Выбрать главу

Возвращаясь домой, Вульф-Бер чувствовал, что, как обычно, ужасно соскучился и по Циле, и по девочкам, и по кушаньям Цили, которые нельзя было заказать ни в одном ресторане, и по своей постели, с которой не могла сравниться ни одна гостиничная тахта. Наволочки и простыни в их доме всегда были идеально чистыми, гладкими как шелк и приятно пахли лавандой. Циля всегда приходила в спальню вымытая и причесанная — заплетя волосы в косы, — в модной ночной сорочке и в тапочках с помпонами. Она целовала его, как невеста, и шептала ему на ухо всякие нежности. Дочери, хотя были не такими уж маленькими: младшей — десять, старшей — одиннадцать, — по-прежнему висли на нем, зацеловывали, показывали ему свои учебники, оценки, рисунки, сочинения. Одеты они были как дворянские дети: ленты в волосах, накрахмаленные плиссированные платьица, фартучки с вышивкой, сияющие туфельки. Они знали не только идиш, но еще русский и польский; рассуждали о странах и городах, про которые Вульф-Бер даже не слышал; разбирались в истории войн и королей; читали наизусть стихи и целые поэмы. Вульф-Бер всегда поражался: как столько знаний умещается в таких крошечных головках? Профессия отца не обсуждалась. Считалось, что он коммивояжер. Их дом стоял на Храмовой улице возле высокого моста. Соседи-христиане не знали, чем он занимается, или делали вид, что не знают. На Рождество и на Пасху он всегда дарил им подарки.

Тарантас, в котором ехал Вульф-Бер, остановился на рыночной площади. Хотя, вроде бы, совсем недавно был Пурим, в прогретом воздухе чувствовалось приближение Песаха. По раскисшей земле бежали золотистые ручейки. Воробьи выклевывали зернышки из конского навоза. Крестьянки продавали хрен, петрушку, свеклу, репчатый лук. Вульф-Бер расплатился с извозчиком, дав ему сверху двадцать грошей на чай, как принято в больших городах. Подхватив свой кожаный саквояж с блестящими медными замочками и множеством кармашков, он направился в сторону Храмовой улицы. Лавочники провожали его взглядами. Девушки, раздернув занавески, протирали запотевшие стекла. Откуда ни возьмись появился дурачок Шацкеле, и Вульф-Бер протянул ему несколько монет. Даже собаки у мясной лавки приветливо виляли хвостами.

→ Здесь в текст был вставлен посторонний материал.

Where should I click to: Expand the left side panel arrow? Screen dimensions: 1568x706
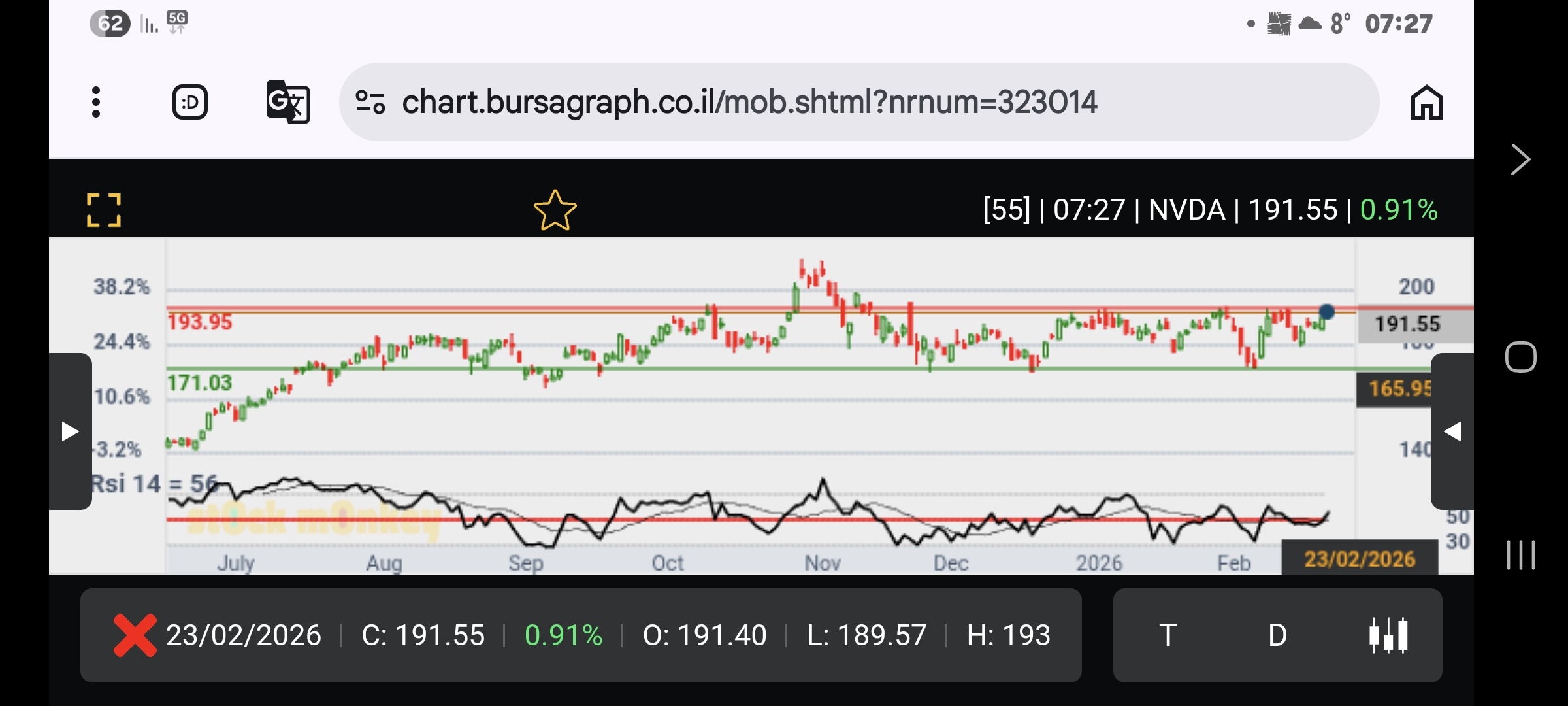[x=70, y=431]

Слава Богу! На Песах он будет дома. Циля приготовит седер, [2]он выпьет положенные четыре бокала, поест оладушков из мацы, заливной рыбы. Поскольку он неплохо подзаработал, он оденет всю семью. С его ремеслом лучше тратить деньги не откладывая. Вдруг Вульф-Бер уловил знакомый запах. Он проходил мимо пекарни, где делали мацу. Вульф-Бер остановился и заглянул в окно. Женщины, с раскрасневшимися лицами, в косынках и белых передниках, раскатывали тесто, то и дело останавливаясь, чтобы почистить скалки кусочками стекла. Одна женщина лила воду, другая замешивала тесто, третья острой палочкой протыкала дырочки в маце. Мужчина вынимал из печи на лопате готовую мацу. Рядом с ним, хмуря брови и отчаянно жестикулируя, стоял еще один мужчина, с пейсами и в ермолке, — машгиах. [3]Вульф-Бер вспомнил своих родителей. Где они сейчас? Наверное, в раю. Конечно, их сын ведет не слишком праведный образ жизни, зато он поставил памятник на их могиле. Каждый год в их память он зажигает свечу, нанимает человека изучать Мишну [4]и читает по ним кадиш, поминальную молитву. Бог милостив к грешникам. Если бы это было не так, он давно бы наслал на землю новый потоп.

2

Когда Вульф-Бер дошел до Храмовой улицы, ему ни с того ни с сего стало страшно. Какая-то сила, знающая больше, чем дано знать человеку, казалось, предупреждала его: радоваться — рано. Внутренний голос говорил ему: еще не Песах, ты еще не на седере. Вульф-Бер остановился. Может быть, Циля заболела? Или что-то случилось с девочками? Или ему, Вульфу-Беру, все-таки суждено закончить свои дни в тюрьме? Но почему? Он никогда не оставлял следов. Стараясь отогнать от себя дурное предчувствие, он быстро зашагал мимо островерхих заборов, за которыми виднелись низенькие, словно построенные для карликов дома. Из подтаявшего ноздреватого снега торчали стебли прошлогодних подсолнухов. На доме Марчинского вернувшиеся аисты чинили свое гнездо. А вот и его дом, с крышей, похожей на грибную шляпку. Из трубы поднимался белый дымок. В оконном стекле полыхало полуденное солнце. Все в порядке, успокоил себя Вульф-Бер. Он открыл дверь и увидел свою семью. Циля стояла у печки в короткой юбке и красных тапочках, белокожая и юная на вид, как девочка. Светлые волосы собраны узлом на затылке. Узкая талия и стройные ноги, широкие в икрах и тонкие в лодыжках. Никогда еще она не казалось ему такой свежей и привлекательной. Дочери, сидя за столом, играли в какую-то игру костяными палочками.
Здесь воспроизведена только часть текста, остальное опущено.